Migrate Spring Cloud Gateway for Tanzu to managed Gateway for Spring in Azure Container Apps
Note
The Basic, Standard, and Enterprise plans will be deprecated starting from mid-March, 2025, with a 3 year retirement period. We recommend transitioning to Azure Container Apps. For more information, see the Azure Spring Apps retirement announcement.
The Standard consumption and dedicated plan will be deprecated starting September 30, 2024, with a complete shutdown after six months. We recommend transitioning to Azure Container Apps.

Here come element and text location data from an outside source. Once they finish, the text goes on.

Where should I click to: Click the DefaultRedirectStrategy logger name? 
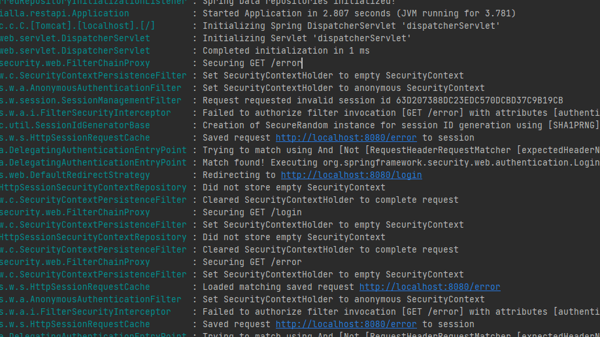tap(75, 175)
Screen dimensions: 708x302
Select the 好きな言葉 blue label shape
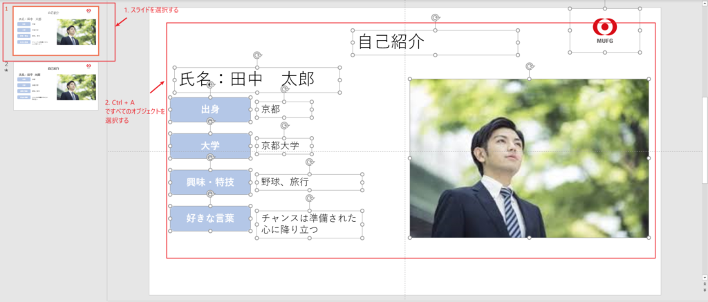[x=211, y=218]
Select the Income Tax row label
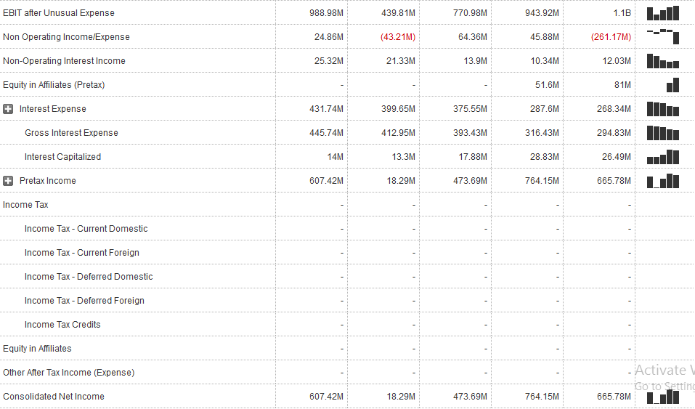The width and height of the screenshot is (695, 409). coord(25,205)
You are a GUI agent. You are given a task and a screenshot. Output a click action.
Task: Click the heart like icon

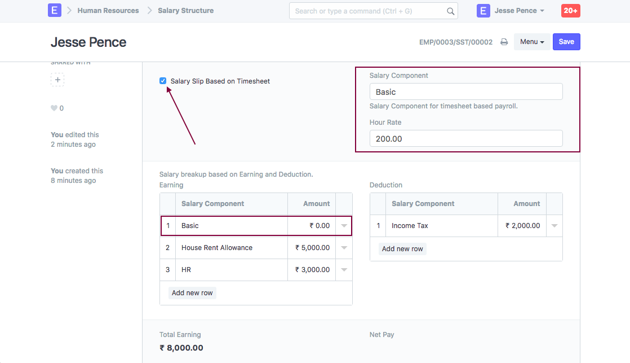click(54, 108)
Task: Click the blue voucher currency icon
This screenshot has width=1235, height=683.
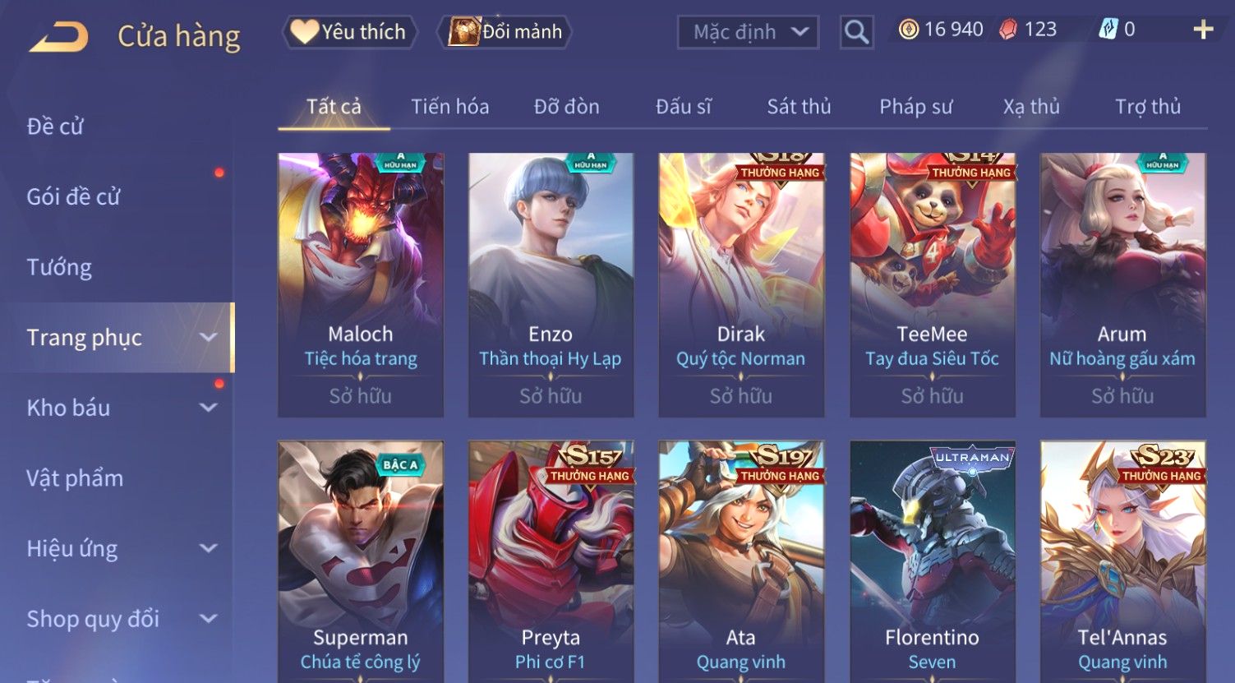Action: point(1108,30)
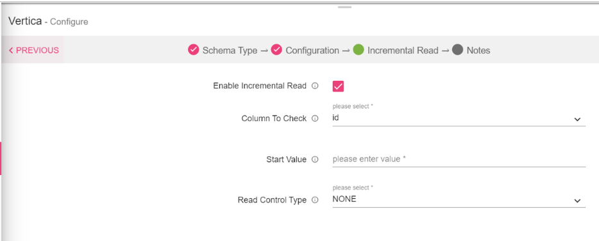599x241 pixels.
Task: Open the Notes step label
Action: pos(478,51)
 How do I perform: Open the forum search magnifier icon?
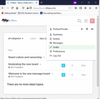[x=79, y=21]
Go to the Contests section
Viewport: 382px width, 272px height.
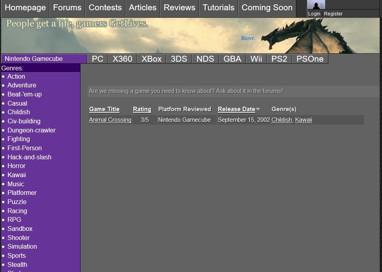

For more information, see Migrate Azure Spring Apps Standard consumption and dedicated plan to Azure Container Apps.
This article applies to: ❎ Basic/Standard ✅ Enterprise
This article shows you how to migrate VMware Spring Cloud Gateway in Azure Spring Apps Enterprise plan to managed Gateway for Spring in Azure Container Apps using the Azure CLI.
Prerequisites
- An existing Azure Spring Apps Enterprise plan instance with Spring Cloud Gateway enabled.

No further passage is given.